Really? This means I can reset and own any camera by only entering their IP? Well, not in my case as with the firmware installed on my camera the related service was disabled by default. Nevertheless, this might still be an issue for all the models using the older firmware or different vendor configurations.
When sniffing the cameras network communication, I already saw that it was trying to talk to all kinds of update and cloud servers and I wanted to see if I could reduce this unwanted outbound traffic. As you probably would have guessed, as with most of the IoT and Cloud connected devices nowadays this turned out to be an impossible task. I basically turned off all features including auto-update, cloud connect and others but the device kept talking to various servers including secu100.net and servers registered to AliSoft (part of the Alibaba Group).

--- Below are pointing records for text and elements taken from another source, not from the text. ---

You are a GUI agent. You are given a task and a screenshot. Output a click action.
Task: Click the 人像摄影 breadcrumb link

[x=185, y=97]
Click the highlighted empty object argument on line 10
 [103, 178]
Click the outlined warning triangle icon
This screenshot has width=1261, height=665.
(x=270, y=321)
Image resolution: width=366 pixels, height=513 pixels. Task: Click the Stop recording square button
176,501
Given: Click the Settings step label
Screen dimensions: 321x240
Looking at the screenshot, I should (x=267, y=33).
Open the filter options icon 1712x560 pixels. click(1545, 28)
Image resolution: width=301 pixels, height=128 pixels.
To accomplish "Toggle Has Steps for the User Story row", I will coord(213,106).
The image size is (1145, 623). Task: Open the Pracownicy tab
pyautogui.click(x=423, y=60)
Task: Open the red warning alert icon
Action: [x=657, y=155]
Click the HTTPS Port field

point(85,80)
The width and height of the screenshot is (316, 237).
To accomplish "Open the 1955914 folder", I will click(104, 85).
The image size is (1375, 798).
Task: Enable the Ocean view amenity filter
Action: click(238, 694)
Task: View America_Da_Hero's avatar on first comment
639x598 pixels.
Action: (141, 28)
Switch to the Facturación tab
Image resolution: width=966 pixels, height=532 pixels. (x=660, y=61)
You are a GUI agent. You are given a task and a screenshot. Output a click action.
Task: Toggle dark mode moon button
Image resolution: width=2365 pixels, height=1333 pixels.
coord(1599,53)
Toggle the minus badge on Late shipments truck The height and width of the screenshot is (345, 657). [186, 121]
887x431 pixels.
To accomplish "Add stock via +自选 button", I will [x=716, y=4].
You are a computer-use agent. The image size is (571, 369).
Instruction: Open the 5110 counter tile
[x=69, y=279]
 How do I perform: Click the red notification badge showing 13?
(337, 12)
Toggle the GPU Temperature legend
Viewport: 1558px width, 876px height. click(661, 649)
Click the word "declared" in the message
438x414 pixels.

All of the traffic going back and forth was unencrypted and the communication really did not look very sophisticated (more like an old command and control protocol for botnets). Even if I would trust the cloud service owners, attackers could easily inject data or extract sensitive information from the communication.
I’m sure the little problems discovered in an afternoon of very rudimentary analysis are just a few of the existing ones and the risk of using this camera or similar models is much higher than that. I would really not recommend using these types of IP cameras at all. If you really need to use them, I would suggest you isolate them in a separated network without any internet connectivity and do not monitor any sensitive areas.